Ветер — мудр, ибо он стар, как жизнь.
Ветер — мудр, ибо он может петь широко и мягко, если захочет.
Его дыхание — сила, и нет ничего, чтобы помешало ему.
Жила одинокая, разбитая, старая стена, бывшая некогда частью дома. А теперь она стояла шатаясь и раздумывала о смысле своей жизни, и глаза ее были пусты. И, темная, она поднималась в небо — угрожающе, покорно, покинуто.
А когда вечерний ветер взял ее в свои мягкие руки, они тихо качнулась и вздохнула. Его объятия были теплые и мягкие, потому что стена постарела, подряхлела, погрустнела. Ей так хорошо стало от его объятий, они были такие мягкие, и она вздохнула еще раз.
— Что с тобой? — нежно спросил юный ветер.
— Я одинока. Я бесполезна. Я мертва, — вздохнула старая стена.
— Ах, тебе грустно, потому что они забыли тебя. Ты защищала их всю жизнь — их колыбели, их свадьбы, их гробы. Но они забыли тебя. Оставь их, мир неблагодарен, — юный ветер знал это, ведь он был так мудр.
— Да, они забыли меня. Моя жизнь потеряла всякий смысл. О, люди, они неблагодарны, — жаловалась старая стена.
— Тогда кончай! — науськивал ветер.
— Почему? — спросила стена.
— Отомсти за себя, — нашептывал ветер.
— Но как? — допытывалась стена.
— Падай! — сладострастно прошептал он.
— Зачем? — отозвалась она дрожа.
Тут юный ветер чуть-чуть наклонил стену вперед, ее негибкие кости затрещали, и она увидела, как в самом низу, у ног ее, спешили куда-то люди, неблагодарные люди. И когда она опять увидела людей, она задрожала всем телом, эта старая покинутая стена, и спросила ветер:
— Упасть? Разве я могу… упасть?
— Ты хочешь? Значит можешь, — изрек ветер, мудрый, как мир.

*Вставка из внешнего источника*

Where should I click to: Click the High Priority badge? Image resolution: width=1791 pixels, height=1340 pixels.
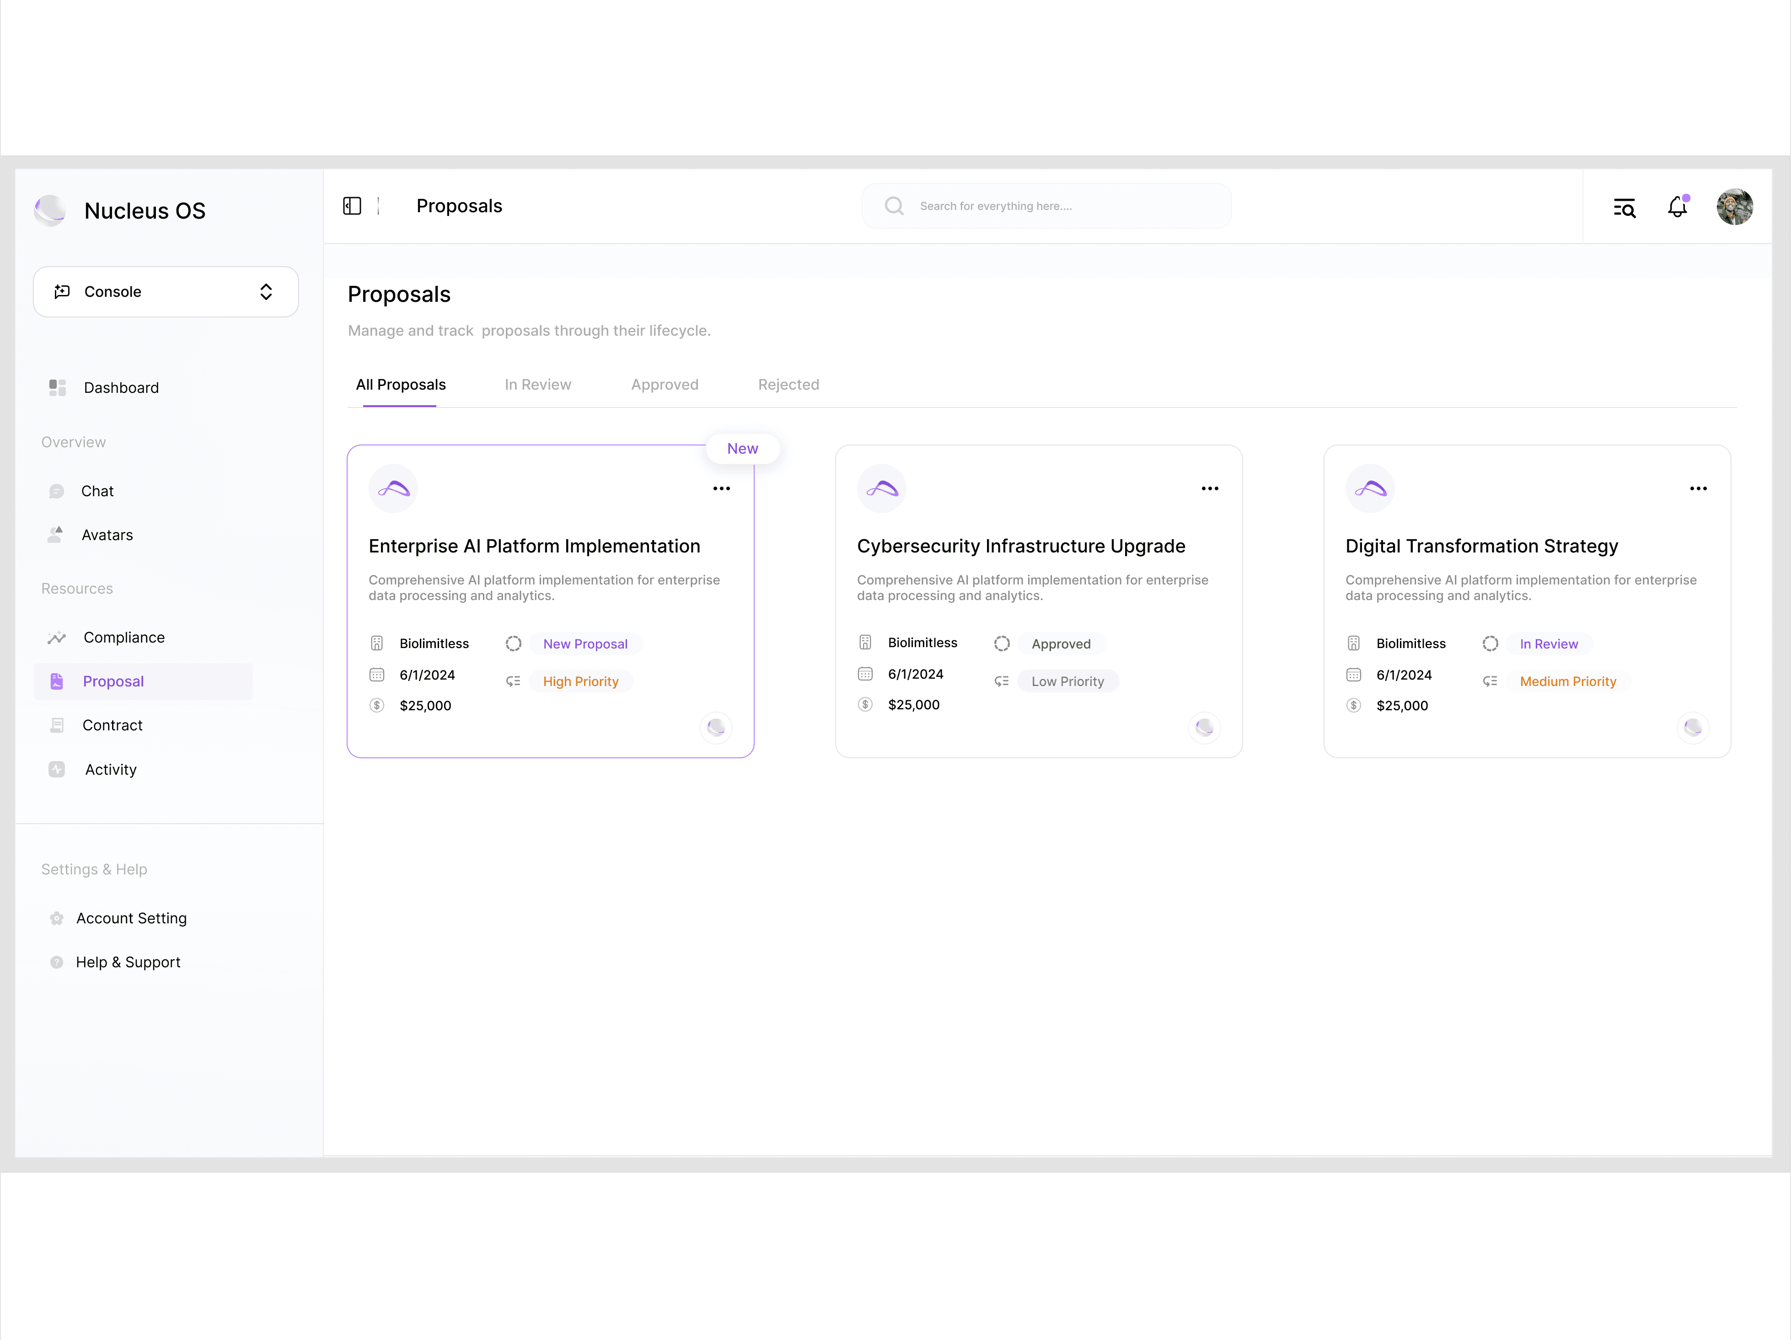(x=581, y=682)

— Так и быть, попробую, — вздохнула старая стена.
— Падай же! — закричал ветер, и рывком схватил ее в свои молодые руки, и наклонил ее и прижался к ней, и приподнял ее чуть-чуть, и сломал. Потом он ее оставил, и она упала.
Она клонилась все ниже и ниже. Там, внизу, копошились неблагодарные, забывчивые, неверные людишки, которым она сохраняла верность всю свою жизнь. И когда она увидела этих людишек — они были такие крошечные и так усердно копошились, — она забыла о ненависти и мести. Ведь, в сущности, она любила людей — копошащихся, крошечных. И ей стало жаль их, и в последнее мгновение ей захотелось подняться.
Но ветер был начеку. И он дал пинка старой дряхлой стене, и она, скрипя и визжа, грохнулась на улицу.
Она убила пожилую женщину, и двух детей, и молодого человека, который только что вернулся домой с войны. Она громко вскрикнула, умирающая, разбитая, старая стена и, в последний раз надтреснуто вздохнув, спросила ветер:
— Зачем? Зачем ты это сделал? Я же любила их!
Но ветер засмеялся, когда стене пришел конец. В нем бурлили силы, и он был полон древней мудрости. Он смеялся над жизнью, он ведь знал, что так и должно было случиться. И у него, у древнего юного ветра, не было сердца.
Но он мог быть мягким, если хотел. И он стал навевать своим пением вечный сон стене, которая умерла, вздыхая, потому что убила четырех человек.
Но вот он, юный ветер, уже опять смеется, ибо он переживет все: камень, улицу, даже бессмертную любовь.
Маргерит
Она не была красива. Но ей было семнадцать и я ее любил. Я вправду любил ее. Руки у нее всегда были холодные, потому что у нее не было перчаток. Матери своей она не знала, а про отца говорила: «Он свинья». А родилась она в Лионе.
Однажды вечером она сказала:
— Если мир полетит ко всем чертям, mais je ne crois pas[1], давай снимем комнату и будем пить шианс и слушать музыку. А потом откроем газ и будем целоваться, пока не умрем. Я хочу умереть вместе с моим любимым, ah oui![2]
Иногда она еще называла меня mon petit chou[3]. Мой маленький кочанчик.